So that I don’t have to copy-paste that long pipeline several times, I’m going to wrap it in a quick silly function. You don’t need to do this in your workflow, it’s just saving blog post space.

do_the_thing <- function(dat) {
  
  temp <-  flights_big |>
  filter(!is.na(air_time), !is.na(tailnum), !is.na(dep_delay)) |>
  group_by(tailnum) |>
  summarise(
    mean_air_time = mean(air_time),
    sd_air_time = sd(air_time),
    n = n(),
    delay_score = sum((dep_delay)^2) / n()
  ) |>
  left_join(planes, by = "tailnum") |>
  mutate(
    model_length = str_length(model),
    manufacturer_upper = str_to_upper(manufacturer)
  ) |>
  filter(!is.na(model_length), n > 50) |>
  arrange(desc(delay_score))
  
   return("done")
}

Level 1: Quick time checks

Most often, I just need a quick-and-dirty way to see approximately how long my code snippet is taking. Usually this is so I can estimate how long it will take to repeat many times; e.g. if I’m running some simulations in an experiment.

tl;dr - Use proc.time() or the tictoc package.

Maybe don’t use this: `Sys.time()`

A function that newer R users tend to know or find is Sys.time() to record the current time. So to speed test code, they will (reasonably) just check the time then manually calculate how much has elapsed:

start_time <- Sys.time()

do_the_thing(flights_big)
#> [1] "done"

now <- Sys.time() - start_time

print(now)
#> Time difference of 0.2220261 secs

One critique of this method is that it’s just measuring how much time elapsed in real life, not necessarily how much was spent on the code I’m testing. That is, if you have some other giant computation running on your computer at the same time, this might appear slower. More on that in a sec. For many users, wanting more of a quick look at a slowdown than a precise compute time, that’s not a big deal.

The real main drawback of this approach, aside from stylistic preference, is that the object you get from subtracting times is a difftime.
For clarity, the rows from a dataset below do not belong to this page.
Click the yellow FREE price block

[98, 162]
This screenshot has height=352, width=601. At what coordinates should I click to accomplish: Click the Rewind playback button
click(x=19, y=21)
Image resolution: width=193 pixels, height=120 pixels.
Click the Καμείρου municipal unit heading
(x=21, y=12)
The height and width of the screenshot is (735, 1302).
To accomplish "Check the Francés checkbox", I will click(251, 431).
I don’t like these, because they essentially return a number, with an attribute tacked on letting you know if it’s seconds or minutes.

class(now)
#> [1] "difftime"

str(now)
#>  'difftime' num 0.222026109695435
#>  - attr(*, "units")= chr "secs"

Here’s why that is bad. Suppose I have one task that takes a fraction of a second, and one task that takes a few minutes.
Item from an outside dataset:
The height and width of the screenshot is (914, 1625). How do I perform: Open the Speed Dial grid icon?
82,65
I time these out and I convert them to doubles so I can do math on them without the pesky difftime tagalong info.

start_time <- Sys.time()

for (i in 1:300) {
  do_the_thing(flights_big)
}

now_2 <- Sys.time() - start_time

now_2
#> Time difference of 1.093376 mins

as.double(now)
#> [1] 0.2220261
as.double(now_2)
#> [1] 1.093376

Hmmm…. doing the task 300 times only took a little longer than doing it once? Very suspicious…
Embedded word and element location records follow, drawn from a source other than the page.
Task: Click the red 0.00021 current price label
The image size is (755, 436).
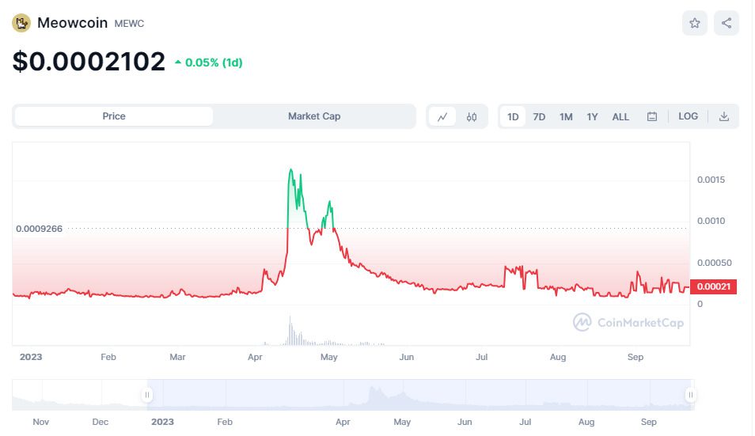Action: (713, 287)
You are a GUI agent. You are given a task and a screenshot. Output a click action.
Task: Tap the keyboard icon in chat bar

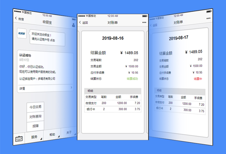pyautogui.click(x=19, y=139)

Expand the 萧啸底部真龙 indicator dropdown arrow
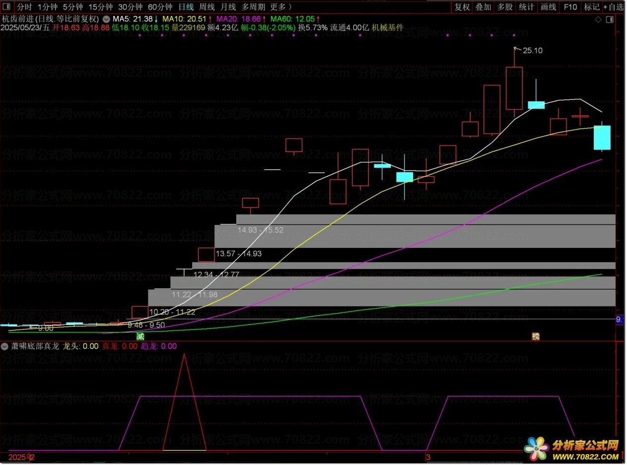tap(4, 346)
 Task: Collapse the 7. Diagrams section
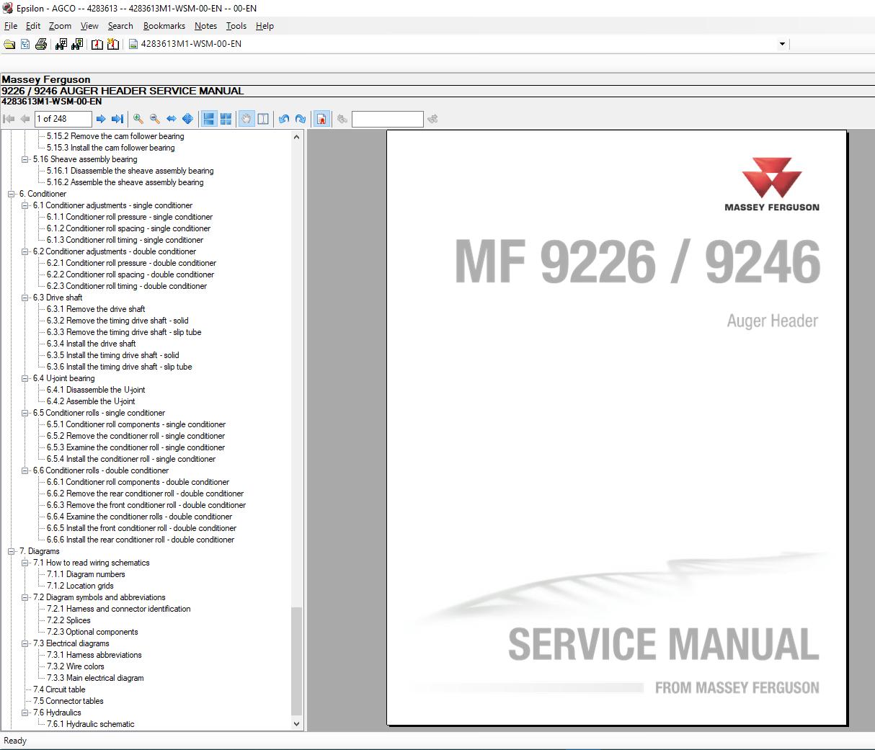click(x=9, y=551)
Of course, this problem is easy to avoid - and realistically, you’d more likely be just printing your times out than saving them somewhere - but it’s also a fairly easy pit to fall into while making reasonable choices.

Base R has your back: `proc.time()` and `system.time()`

You can get around both criticisms of Sys.time() simply by using proc.time() instead:

start_time <- proc.time()

do_the_thing(flights_big)
#> [1] "done"


now <- proc.time() - start_time

print(now)
#>    user  system elapsed 
#>   0.171   0.048   0.219

The now object is technically a proc_time object, but really it’s essentially just a named vector.

class(now)
#> [1] "proc_time"
str(now)
#>  'proc_time' Named num [1:5] 0.171 0.048 0.219 0 0
#>  - attr(*, "names")= chr [1:5] "user.self" "sys.self" "elapsed" "user.child" ...

The interesting bit here for now is the elapsed part - the distinction between user computations and system computations is subtle, and if it matters to your development, you’re probably better off using a helper package like those as the end of this post.

now[3]
#> elapsed 
#>   0.219

Since this is just a vector of doubles, and it’s consistently returned in seconds, there’s no danger of mixing and matching different units in weird ways.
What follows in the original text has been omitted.